The smell of petrol everywhere, coating my palate, stinging my eyes. Net curtains on fire. Those animals outside, shouting such filth I'm glad Lorraine took the girls with her when she left me that bitch. Can't remember any prayers, just something about lead us not into temptation. Suppose I know the way already. They're just trying to put the wind up me. Papers are going to have a field day. I'll get out of this. Always have before. Anyway they wanted it wanted it wanted it and they shouldn’t go walking through the park alone at night if they don’t.
Yeah, he was like a machine. Or like some mangled insect, still humping away even after somebody’s bitten off its head. I found out afterwards it wasn’t just me, and it wasn’t just women.

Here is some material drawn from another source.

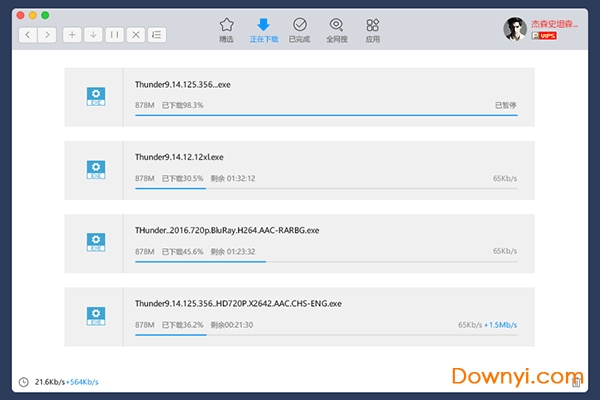This screenshot has width=600, height=400.
Task: Open the 全网搜 search tab
Action: [337, 30]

There were men, too. Probably goats, hamsters, the slots of vending machines, toasters, who knows. His sister told me he got beaten up in a police cell, and I laughed then quickly put on a serious face and said how terrible. Anyway. Too late now. The past has already happened. It's up to us to change the future. Christ. I sound like a fucking greetings card.
Mum was a frozen thing, like one of those old old mummies they sometimes find buried under thousands and thousands of years old glaciers. But she was my mum. I'm an only child, but she didn't have time enough even for one little girl. Home is where it hurts. She was still warm, the telly on, some documentary about gophers or something, the something or other lives in matriarchal something or others. I stagger out, not because I want to, but because stumbling around is part of whatever's snapped in me. I see him coming but he doesn't see me.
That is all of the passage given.